Well, the critic heard this. He hissed to the planner 'Did you hear what idiot plan he's come up with now? He thinks that he can get our eggs if he cuts us up! Honestly...where did he come up with that plan? It's got more holes in it than a seive!'

The planner flicked out his tongue, then curled his neck, thinking. 'What we really need,' he said 'Is a plan.'

'Not another plan!' exclaimed the critic, who was tired of plans. 'What we need is...'

The dreamer lifted his head sleepily, and looked up at the two of them. 'You two need to relax,' he said, with a sigh. 'There's a wonderful place outside of this tank, where the grass is green, and there are birds laying their eggs. Lots of delicious eggs. I've seen it.'

'Don't be so silly!' cried the critic. 'You're always dreaming of things that aren't there. Why don't you just go back to sleep and save us from your stupid ideas?'

The planner hissed thoughtfully, and lay his head down, suddenly feeling very sleepy. The critic lay his head down too, and they all dropped off to sleep.
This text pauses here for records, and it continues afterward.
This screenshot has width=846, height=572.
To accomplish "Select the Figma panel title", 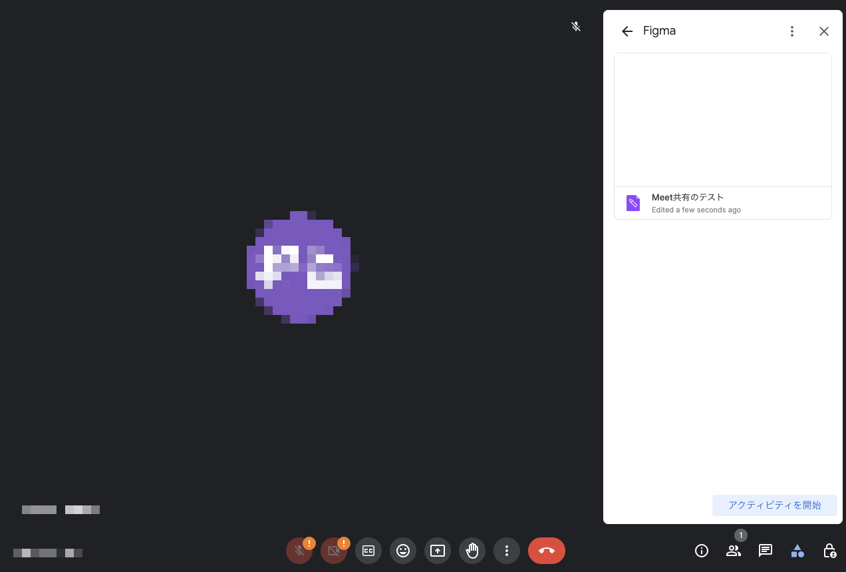I will 659,31.
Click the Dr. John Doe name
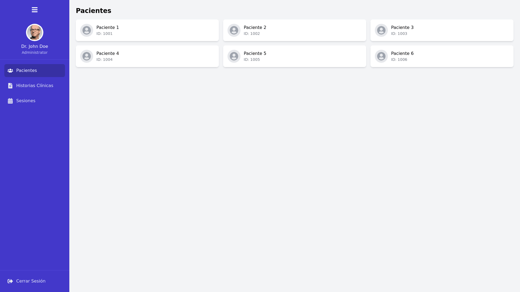The width and height of the screenshot is (520, 292). point(34,47)
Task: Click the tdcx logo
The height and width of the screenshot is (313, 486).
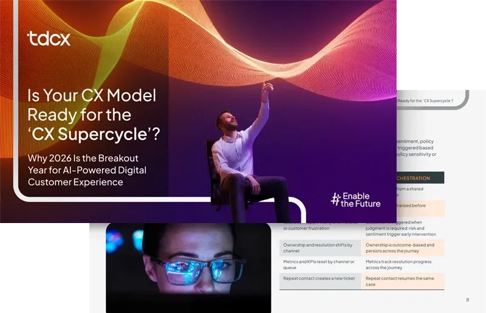Action: pos(49,39)
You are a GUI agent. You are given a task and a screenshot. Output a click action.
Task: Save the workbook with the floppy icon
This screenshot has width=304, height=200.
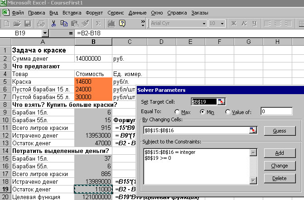27,23
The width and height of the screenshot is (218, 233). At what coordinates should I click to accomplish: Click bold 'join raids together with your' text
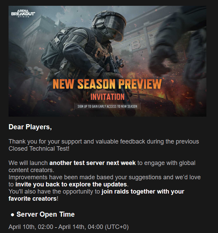coord(143,192)
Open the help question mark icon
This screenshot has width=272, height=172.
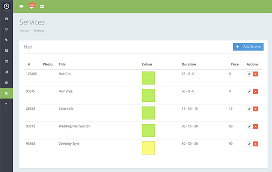6,104
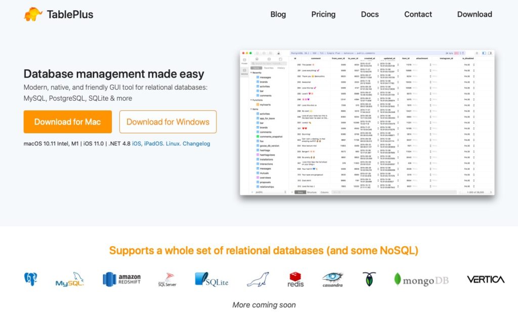The image size is (518, 313).
Task: Click the Cassandra eye logo
Action: click(x=333, y=279)
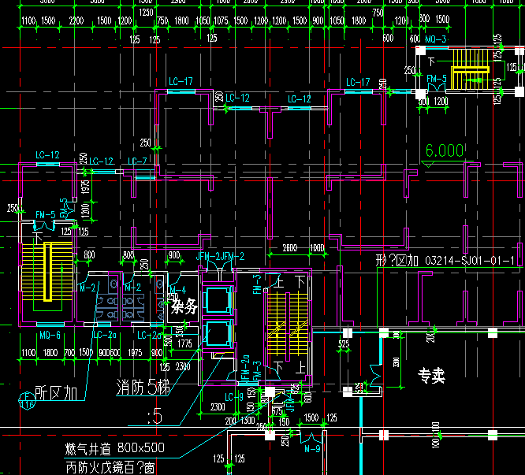Image resolution: width=525 pixels, height=475 pixels.
Task: Click the 燃气井道 800x500 annotation
Action: [x=125, y=448]
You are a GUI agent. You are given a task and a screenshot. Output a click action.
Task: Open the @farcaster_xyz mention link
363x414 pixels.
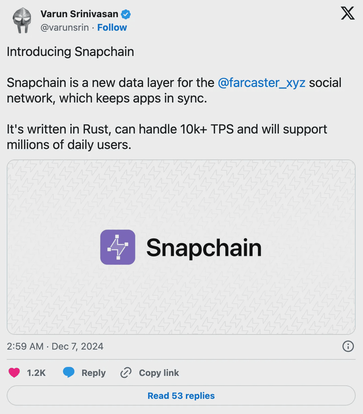pyautogui.click(x=262, y=83)
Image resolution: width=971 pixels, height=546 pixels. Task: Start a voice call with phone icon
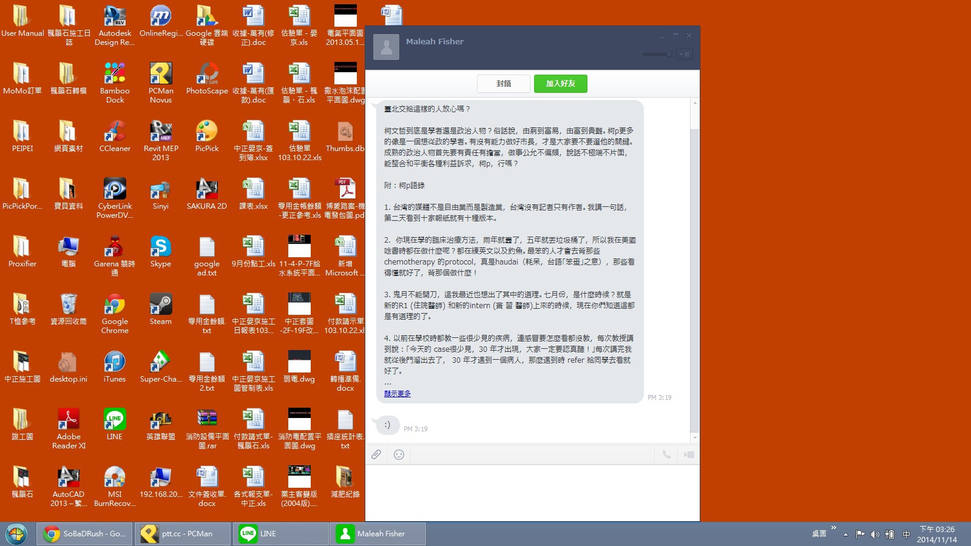pos(666,454)
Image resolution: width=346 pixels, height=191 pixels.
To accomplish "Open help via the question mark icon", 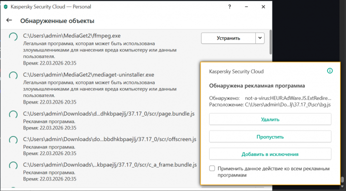I will pos(230,7).
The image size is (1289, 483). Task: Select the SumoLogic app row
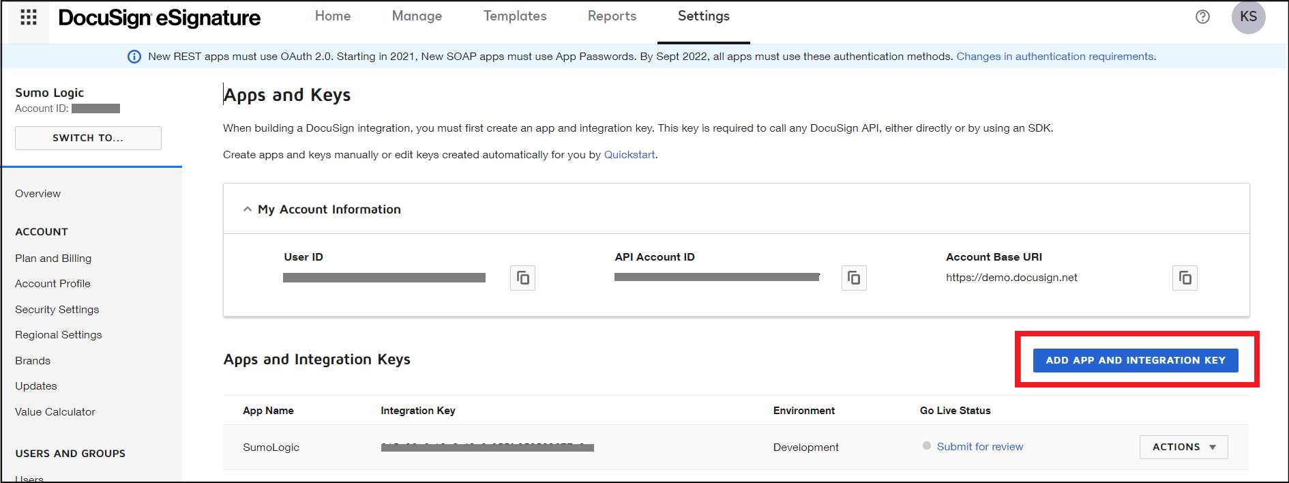(271, 448)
The next day, it was the planner that woke first. He lifted his head, looked both ways, then gently flicked their tail onto the dreamer's nose. 'Wake up!' he whispered. 'Don't wake him. Now listen...wouldn't it be wonderful if your dream came true? You'd like that, wouldn't you? Then you could eat birds eggs and doze in the sunshine as much as you like.'

The dreamer nodded, slowly. It did sound like a good idea.

'Good,' hissed the planner. 'Now go back to sleep. When I'm ready, we'll escape to that wonderful place!'

When the dreamer was asleep again, the planner flicked their tail over the critic's nose. 'Hey!' he hissed. 'I've got a wonderful plan!'

'You never have wonderful plans,' complained the critic. 'What did you have to go and wake me up for?!'

'You'll love this plan. The idea is that we stay right here and wait for the wizard to cut us up. And let him.'

'Don't be so absurd!' said the critic, angrily. 'How's that going to help?! Really. You are so thick! Well fine, if you aren't going to come up with a decent plan, we'll just have to do it my way, won't we?'

Now, the planner woke up the dreamer, and with a yawn he said 'Is it time to go?'

And so, with no problem at all, the snake reached up, fell over the outside of the glass tank, and slithered away.
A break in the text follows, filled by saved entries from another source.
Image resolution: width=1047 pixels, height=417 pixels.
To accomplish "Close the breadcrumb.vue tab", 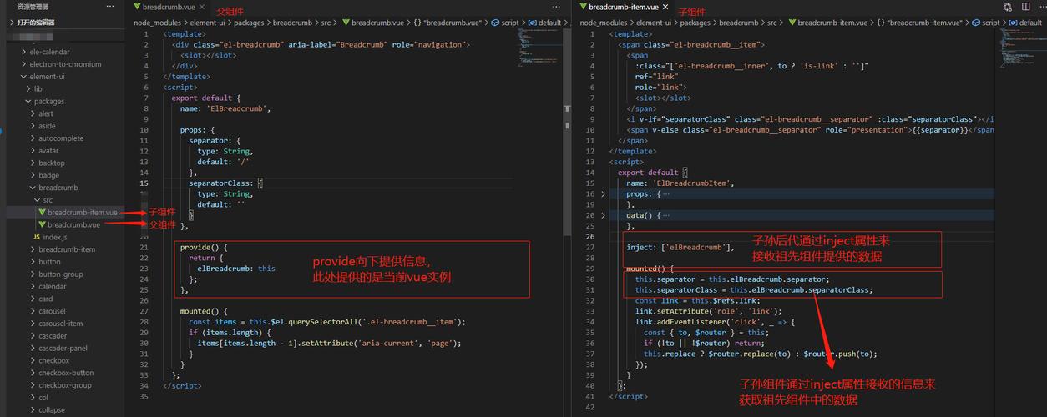I will [204, 7].
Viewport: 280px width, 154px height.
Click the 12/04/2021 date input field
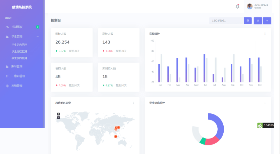point(226,21)
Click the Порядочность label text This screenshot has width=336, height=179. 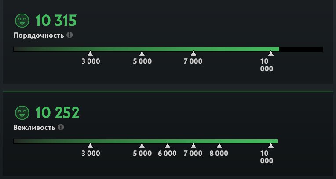(39, 35)
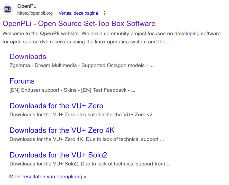
Task: Click "Supported Octagon models" in the Downloads snippet
Action: pos(113,66)
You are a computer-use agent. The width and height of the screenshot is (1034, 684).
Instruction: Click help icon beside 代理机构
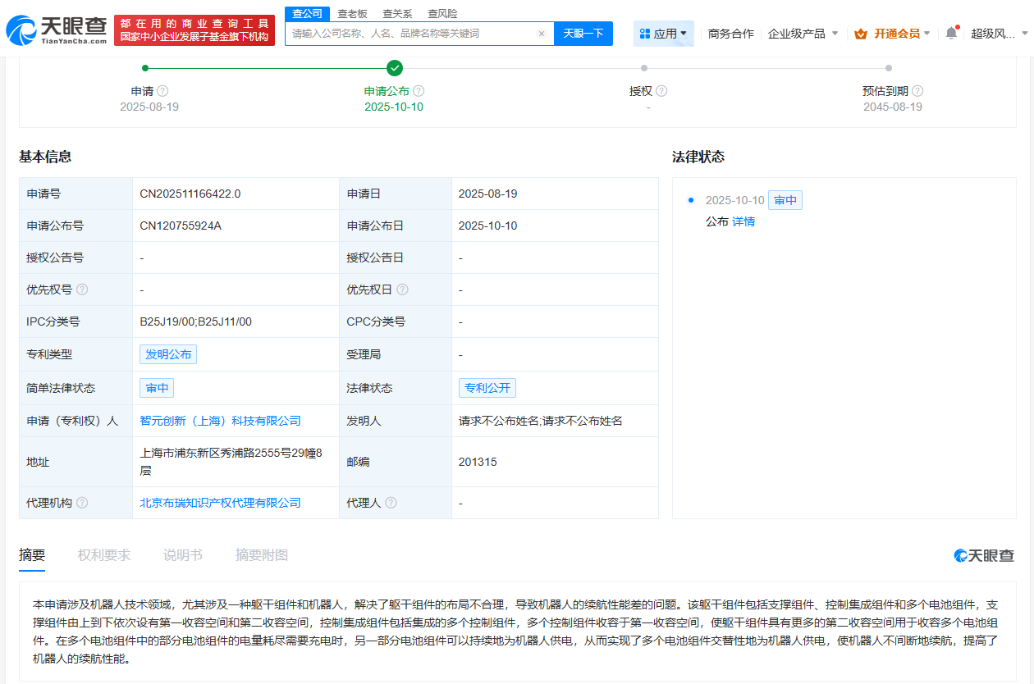click(82, 503)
Of course, it was the planner that did it. He was very clever in the end. Can you tell what he did? He let the dreamer dream, and he made the critic think that it was his own plan, when really, it was the planner's plan to escape all the time! He just tricked the critic into going along with it for once. And so that is the story of the runespoor that agreed.
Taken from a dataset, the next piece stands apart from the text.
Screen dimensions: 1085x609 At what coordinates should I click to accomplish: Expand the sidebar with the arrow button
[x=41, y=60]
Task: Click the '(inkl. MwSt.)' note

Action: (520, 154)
Draco was done, and the children looked a little excited, but also sleepy. It was a Slytherin story, passed down through generations of Malfoys, but it was still a nice children's story, short and sweet, and not too brutal. He smiled as the Matron put the children to bed, then bid her farewell as she settled down with her nightcap, wrapping his coat about himself before she could offer him a brandy - which of course he couldn't accept - and stepping out into the chill night to head home.

NEWT classes again tomorrow, but somehow he faced them with a lighter heart. Maybe he missed bedtime stories more than he thought he had. A lot of things from his childhood he had taken for granted, and it wasn't until he came across those things once more than he realised how short that childhood had been. The Dark Lord had taken it away, just like everything else. But Draco was finally getting it back.